In our view, ELT materials have, generally speaking, a very global approach but, most importantly, we feel and think they are conceived and produced to satisfy the demand of a middle and upper global class that may be very far from the reality that lower, working classes and local communities have. In fact, we could say that many materials serve a certain status quo by reinforcing gender, social and economic inequalities, especially through the content that some reading and listening activities provide, or the characters or avatars that a series follows.

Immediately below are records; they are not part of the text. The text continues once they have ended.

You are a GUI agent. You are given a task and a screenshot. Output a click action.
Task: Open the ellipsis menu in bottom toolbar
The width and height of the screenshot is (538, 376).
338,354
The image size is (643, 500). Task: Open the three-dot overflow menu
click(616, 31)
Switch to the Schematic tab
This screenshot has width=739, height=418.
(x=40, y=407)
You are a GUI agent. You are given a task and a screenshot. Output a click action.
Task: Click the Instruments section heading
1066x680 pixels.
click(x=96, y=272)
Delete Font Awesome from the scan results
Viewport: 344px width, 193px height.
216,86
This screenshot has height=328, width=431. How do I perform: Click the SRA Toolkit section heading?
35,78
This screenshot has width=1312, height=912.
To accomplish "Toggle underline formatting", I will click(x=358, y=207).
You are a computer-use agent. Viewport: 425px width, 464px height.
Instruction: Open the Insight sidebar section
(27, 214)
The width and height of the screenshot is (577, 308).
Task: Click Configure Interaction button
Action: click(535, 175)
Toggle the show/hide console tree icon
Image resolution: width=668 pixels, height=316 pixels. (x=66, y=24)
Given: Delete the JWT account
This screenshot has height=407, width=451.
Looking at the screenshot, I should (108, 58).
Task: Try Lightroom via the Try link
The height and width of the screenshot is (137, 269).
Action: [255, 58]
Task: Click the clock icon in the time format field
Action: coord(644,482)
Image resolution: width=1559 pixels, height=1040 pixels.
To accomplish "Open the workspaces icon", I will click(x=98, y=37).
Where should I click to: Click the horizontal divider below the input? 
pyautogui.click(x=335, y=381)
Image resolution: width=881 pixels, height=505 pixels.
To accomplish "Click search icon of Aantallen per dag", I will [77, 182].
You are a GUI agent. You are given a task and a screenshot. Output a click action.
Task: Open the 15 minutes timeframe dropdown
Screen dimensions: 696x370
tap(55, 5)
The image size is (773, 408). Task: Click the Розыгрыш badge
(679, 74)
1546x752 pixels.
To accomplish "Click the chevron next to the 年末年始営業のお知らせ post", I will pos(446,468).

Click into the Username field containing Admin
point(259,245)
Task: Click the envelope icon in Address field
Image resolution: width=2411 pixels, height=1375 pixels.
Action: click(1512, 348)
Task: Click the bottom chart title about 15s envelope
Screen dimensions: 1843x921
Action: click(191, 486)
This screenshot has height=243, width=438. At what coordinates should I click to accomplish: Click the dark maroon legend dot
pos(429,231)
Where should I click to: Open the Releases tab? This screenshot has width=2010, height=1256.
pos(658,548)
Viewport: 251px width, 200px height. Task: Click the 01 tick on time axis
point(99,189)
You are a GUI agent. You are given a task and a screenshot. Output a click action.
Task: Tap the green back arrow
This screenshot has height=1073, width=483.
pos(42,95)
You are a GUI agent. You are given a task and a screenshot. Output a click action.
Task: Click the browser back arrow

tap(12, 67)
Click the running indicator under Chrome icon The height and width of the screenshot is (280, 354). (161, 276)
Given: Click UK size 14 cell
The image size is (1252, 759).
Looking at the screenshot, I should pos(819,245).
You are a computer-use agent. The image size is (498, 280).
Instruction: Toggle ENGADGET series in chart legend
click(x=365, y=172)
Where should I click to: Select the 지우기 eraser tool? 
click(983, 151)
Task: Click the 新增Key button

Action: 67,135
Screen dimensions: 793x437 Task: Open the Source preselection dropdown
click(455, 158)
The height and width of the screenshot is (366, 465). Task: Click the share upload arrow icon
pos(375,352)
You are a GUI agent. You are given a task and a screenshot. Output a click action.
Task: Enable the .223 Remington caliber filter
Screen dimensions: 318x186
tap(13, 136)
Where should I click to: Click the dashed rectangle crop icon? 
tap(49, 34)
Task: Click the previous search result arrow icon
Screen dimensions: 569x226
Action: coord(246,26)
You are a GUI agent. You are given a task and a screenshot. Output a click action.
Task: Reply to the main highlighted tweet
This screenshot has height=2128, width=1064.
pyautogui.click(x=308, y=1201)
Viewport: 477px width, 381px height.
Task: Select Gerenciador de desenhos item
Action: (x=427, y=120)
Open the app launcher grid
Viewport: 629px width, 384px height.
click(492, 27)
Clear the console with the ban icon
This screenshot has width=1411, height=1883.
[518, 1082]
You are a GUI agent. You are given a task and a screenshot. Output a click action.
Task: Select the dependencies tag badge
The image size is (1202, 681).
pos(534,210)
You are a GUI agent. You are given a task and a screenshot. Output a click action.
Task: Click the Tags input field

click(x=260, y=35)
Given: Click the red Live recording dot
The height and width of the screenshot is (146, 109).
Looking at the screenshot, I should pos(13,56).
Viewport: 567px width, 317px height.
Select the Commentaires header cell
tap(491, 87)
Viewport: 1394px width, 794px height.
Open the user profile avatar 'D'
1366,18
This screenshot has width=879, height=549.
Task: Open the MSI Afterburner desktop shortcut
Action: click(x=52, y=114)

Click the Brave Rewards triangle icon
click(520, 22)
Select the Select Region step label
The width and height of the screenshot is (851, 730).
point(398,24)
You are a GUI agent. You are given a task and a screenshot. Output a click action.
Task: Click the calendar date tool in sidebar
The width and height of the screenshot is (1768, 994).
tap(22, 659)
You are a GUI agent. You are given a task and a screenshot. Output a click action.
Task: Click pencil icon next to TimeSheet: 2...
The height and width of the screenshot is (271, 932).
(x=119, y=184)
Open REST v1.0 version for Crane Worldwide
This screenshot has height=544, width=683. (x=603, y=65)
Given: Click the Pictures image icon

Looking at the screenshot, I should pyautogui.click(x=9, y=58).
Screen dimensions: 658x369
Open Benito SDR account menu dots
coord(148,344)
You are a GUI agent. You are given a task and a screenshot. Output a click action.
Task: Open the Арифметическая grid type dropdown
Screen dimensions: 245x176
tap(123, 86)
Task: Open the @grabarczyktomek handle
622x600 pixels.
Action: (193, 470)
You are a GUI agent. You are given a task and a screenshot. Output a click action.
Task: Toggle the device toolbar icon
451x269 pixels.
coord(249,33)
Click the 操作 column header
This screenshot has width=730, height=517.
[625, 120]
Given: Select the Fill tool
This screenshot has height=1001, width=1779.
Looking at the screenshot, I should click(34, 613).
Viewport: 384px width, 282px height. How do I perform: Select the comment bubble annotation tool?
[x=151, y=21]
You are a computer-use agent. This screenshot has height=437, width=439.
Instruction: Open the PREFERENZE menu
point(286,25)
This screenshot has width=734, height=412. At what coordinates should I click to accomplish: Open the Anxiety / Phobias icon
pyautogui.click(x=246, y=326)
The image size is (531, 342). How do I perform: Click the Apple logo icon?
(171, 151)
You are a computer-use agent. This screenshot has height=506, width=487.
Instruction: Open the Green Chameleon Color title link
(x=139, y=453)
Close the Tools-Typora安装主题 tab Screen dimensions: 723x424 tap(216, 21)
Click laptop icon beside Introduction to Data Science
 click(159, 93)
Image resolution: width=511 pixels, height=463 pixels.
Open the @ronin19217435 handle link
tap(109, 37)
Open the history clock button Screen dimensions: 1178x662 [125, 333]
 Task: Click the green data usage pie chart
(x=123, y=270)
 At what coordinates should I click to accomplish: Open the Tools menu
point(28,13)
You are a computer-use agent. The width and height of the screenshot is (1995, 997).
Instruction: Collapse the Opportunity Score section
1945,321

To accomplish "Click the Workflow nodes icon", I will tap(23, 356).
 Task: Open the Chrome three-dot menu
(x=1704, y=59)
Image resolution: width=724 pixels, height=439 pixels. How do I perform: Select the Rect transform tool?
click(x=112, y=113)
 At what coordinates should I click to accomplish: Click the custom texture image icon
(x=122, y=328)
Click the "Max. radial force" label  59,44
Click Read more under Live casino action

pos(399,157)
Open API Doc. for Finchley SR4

Our main observation is that there is a lack of visibility of other groups of people, such as minority or ethnic groups, the elderly, people with disabilities, etc., and there is a lack of diversity in general: diverse bodies, diverse families, diverse sexualities, diverse possibilities of being, feeling, doing… There is, as well, a lack of thinking why the world is as such, why there is poverty, why there are countries and people with so much power, privileges and richness. There is a lack of social compromise.
7. What are your plans for the future?
For the future, we would like to keep offering workshops and seminars so as to continue sharing materials, resources and ideas. We want more teachers to join us and be advocates of inclusion, representation, diversity, equality and social justice. We would also like to go on expanding and building networks with teachers all over our country, Latin America and (why not?) the rest of the world, and we want to take CSE to all subjects of the teacher training college, as there are the seeds for future change.